The Bacteroidetes genera, Prevotella9 and Bacteroides, were identified as protective and risk factors, respectively, in our meta-analysis. There is a complex relationship between Prevotella and Bacteroides abundance and intestinal diseases (66). In humans, Prevotella is more common in populations with plant-based and high-carbohydrate diets (67). Conversely, Bacteroides is more abundant in those consuming “western” diets high in protein and fat (68). One major study showed that Prevotella was higher in individuals with greater adherence to Mediterranean diets, which is thought to be protective against neurodegenerative diseases (69–71). The protective effects of Prevotella abundance may come from the positive dietary effects on the genus. Our association of higher genetically-predicted Bacteroides abundance with AD risk supports the findings of previous observational studies (11,72,73). Bacteroides species are capable of secreting LPS as an endotoxic biomolecule, which has been implicated in pathological endothelial dysfunction of the gut and can induce neuroinflammation in microglia cells (74–76). However, it should be noted that a meta-analysis including Chinese studies found no risk association between Bacteroides and AD (12), which may again reflect national differences in diet and microbial abundance.

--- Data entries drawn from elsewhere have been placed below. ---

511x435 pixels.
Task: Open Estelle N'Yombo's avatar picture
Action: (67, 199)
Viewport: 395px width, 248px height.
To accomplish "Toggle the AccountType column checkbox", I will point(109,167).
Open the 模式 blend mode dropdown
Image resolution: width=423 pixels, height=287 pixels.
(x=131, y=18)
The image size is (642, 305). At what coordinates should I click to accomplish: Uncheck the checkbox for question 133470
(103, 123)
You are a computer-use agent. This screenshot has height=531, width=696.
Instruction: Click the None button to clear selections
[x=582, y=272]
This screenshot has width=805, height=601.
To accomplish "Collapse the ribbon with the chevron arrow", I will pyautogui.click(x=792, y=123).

Two protective genera, Gordonibacter and Adlercreutzia, are from the Actinobacteria phylum. These genera tend to produce metabolites beneficial to mitochondrial function, namely Urolithin-A (UA) and Equol (77,78). UA is an anti-inflammatory compound that enhances mitophagy, the removal of dysfunctional mitochondria in a cell (79). Impaired mitophagy is part of the pathogenesis of AD, as well as general aging processes, making UA and Gordonibacter species promising targets for therapeutics against the disease (80). Equol is an estrogen-like compound that reduces microglial inflammation when stimulated by LPS and downregulates genes in neurons related to apoptosis (81). The positive effects of these bacterial metabolites could drive the protective association of Gordonibacter and Adlercreutzia abundance with AD that we found in this study.

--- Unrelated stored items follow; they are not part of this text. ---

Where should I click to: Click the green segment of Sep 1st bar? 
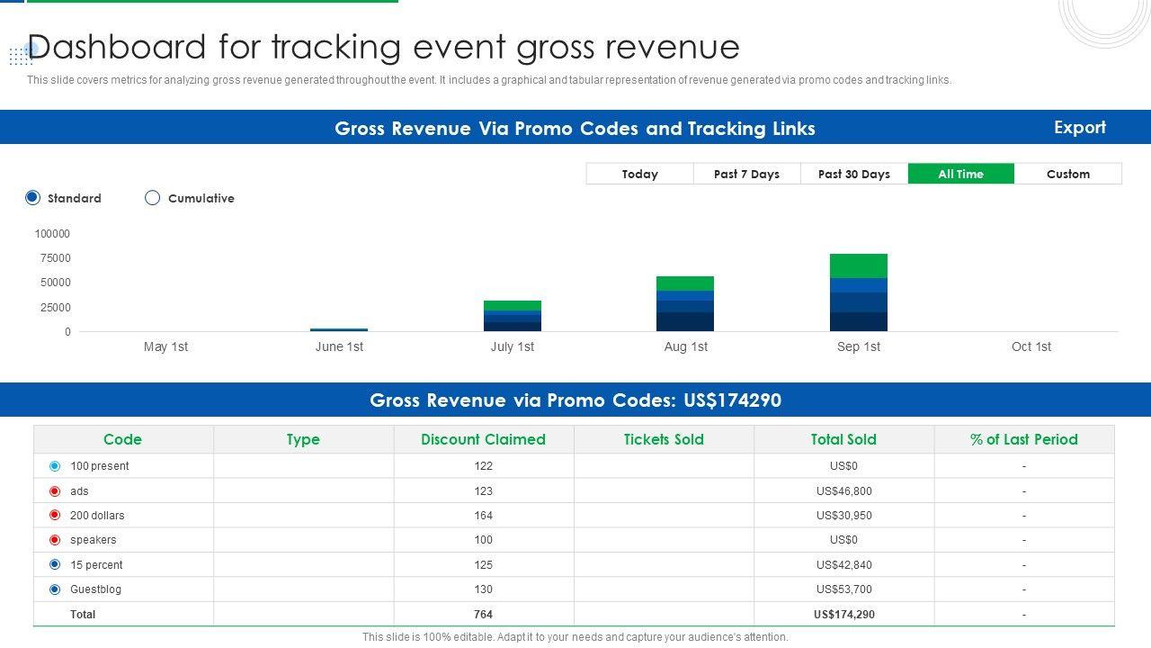[858, 266]
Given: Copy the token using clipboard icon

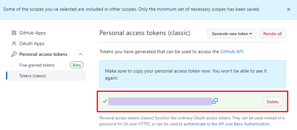Looking at the screenshot, I should pyautogui.click(x=215, y=101).
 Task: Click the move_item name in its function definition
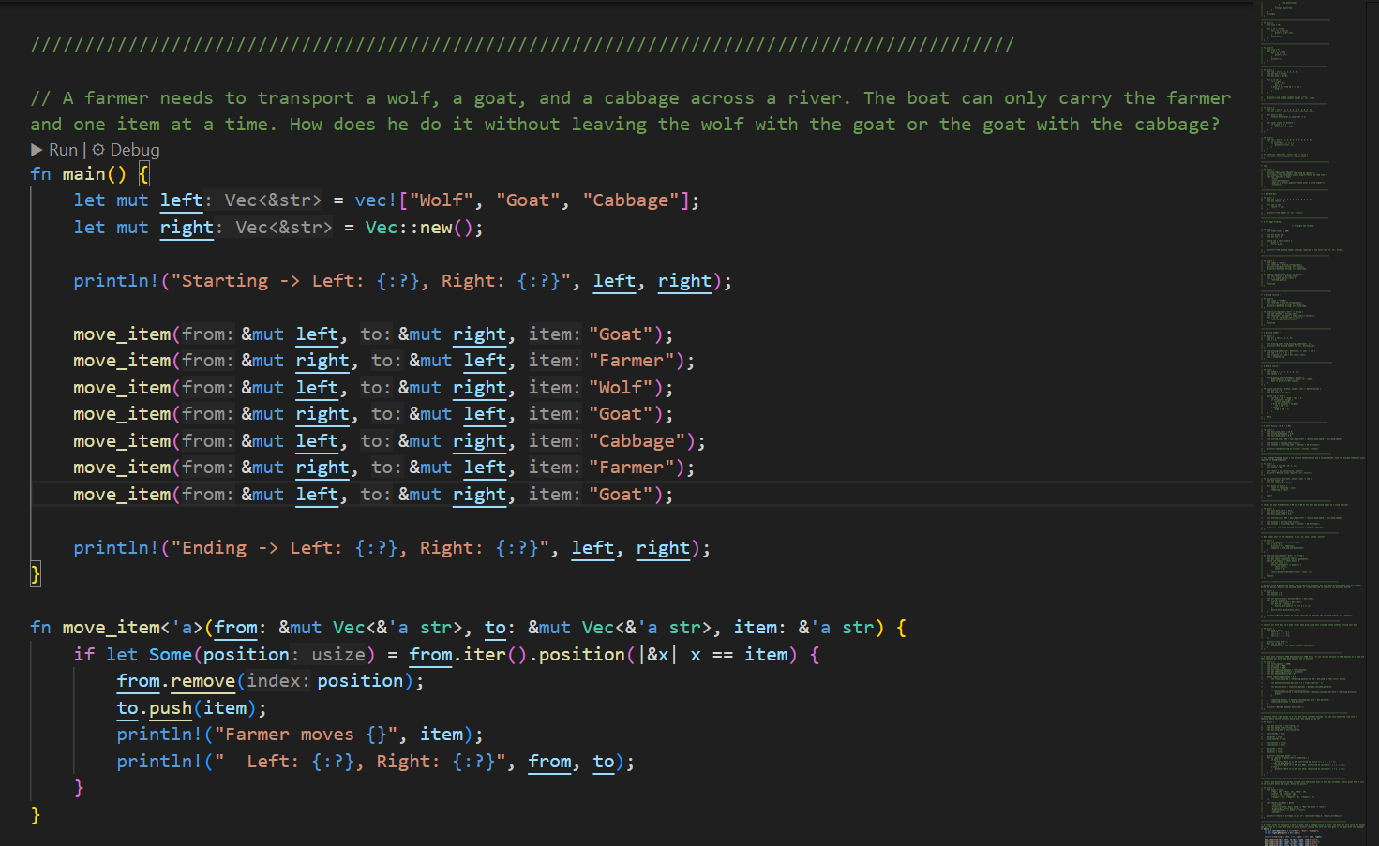tap(112, 628)
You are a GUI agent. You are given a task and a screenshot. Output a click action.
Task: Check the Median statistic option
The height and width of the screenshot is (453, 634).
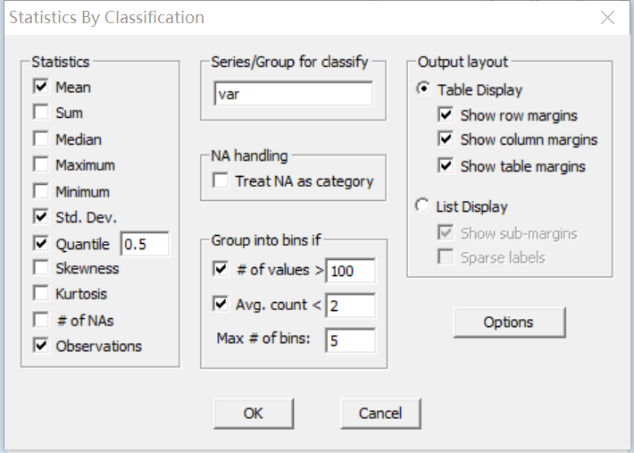pyautogui.click(x=40, y=139)
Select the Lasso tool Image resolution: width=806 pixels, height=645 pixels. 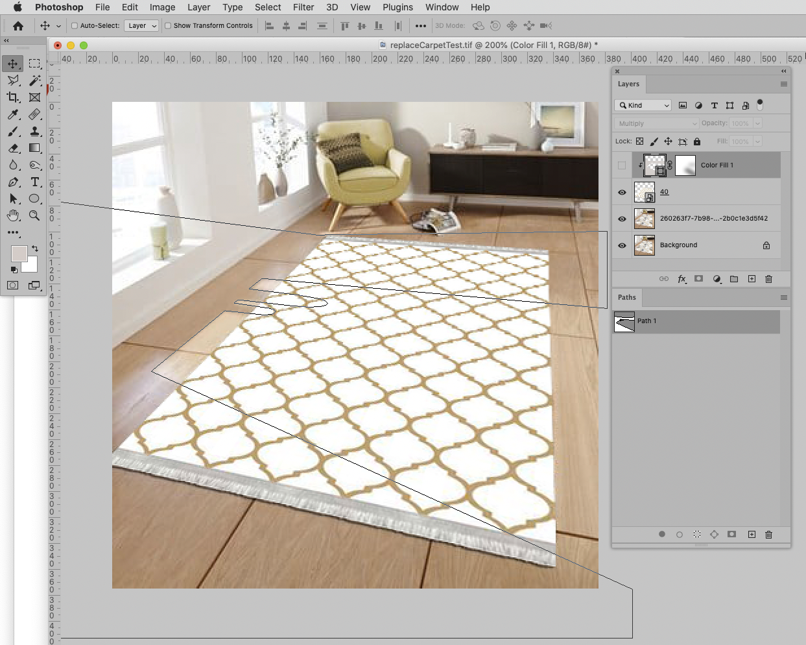click(x=13, y=80)
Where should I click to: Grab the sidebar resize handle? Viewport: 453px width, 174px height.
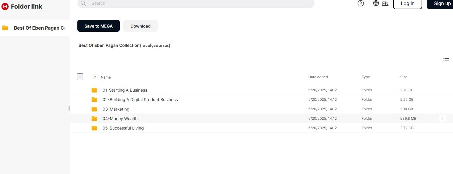coord(69,108)
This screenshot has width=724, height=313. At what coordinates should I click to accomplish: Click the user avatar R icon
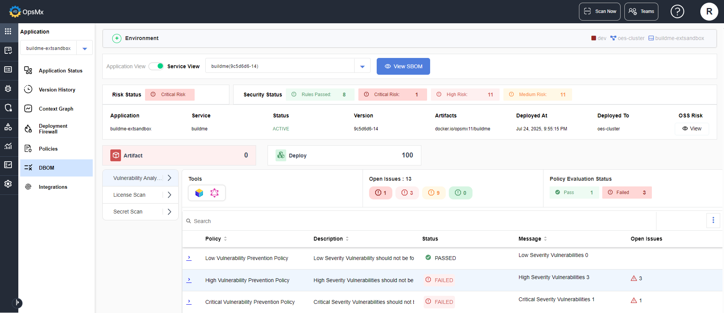pyautogui.click(x=709, y=11)
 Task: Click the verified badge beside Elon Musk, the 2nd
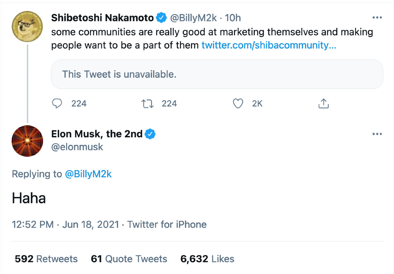point(150,134)
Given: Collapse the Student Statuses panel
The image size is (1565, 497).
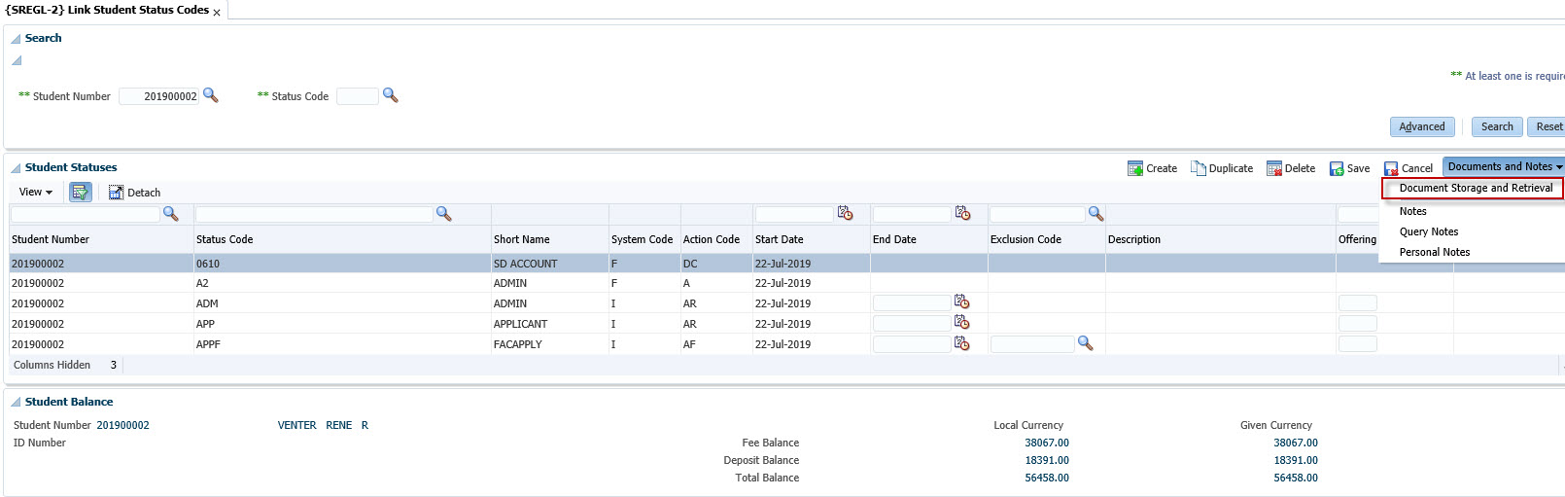Looking at the screenshot, I should click(16, 168).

The strengths of our study include the use of the largest available GWAS of gut microbiota taxa to date, and the identification of multiple genera genetically associated with AD in the discovery and replication samples after a strict Bonferroni correction. The use of logistic regression analysis alongside our initial PRS analyses allowed us to adjust for potential confounders, such as sex, age, and APOE alleles, and further validate that the association was independent of those confounders. Additionally, we are the first to study the genetic correlation between the gut microbiota and the APOE gene at the human genomic level.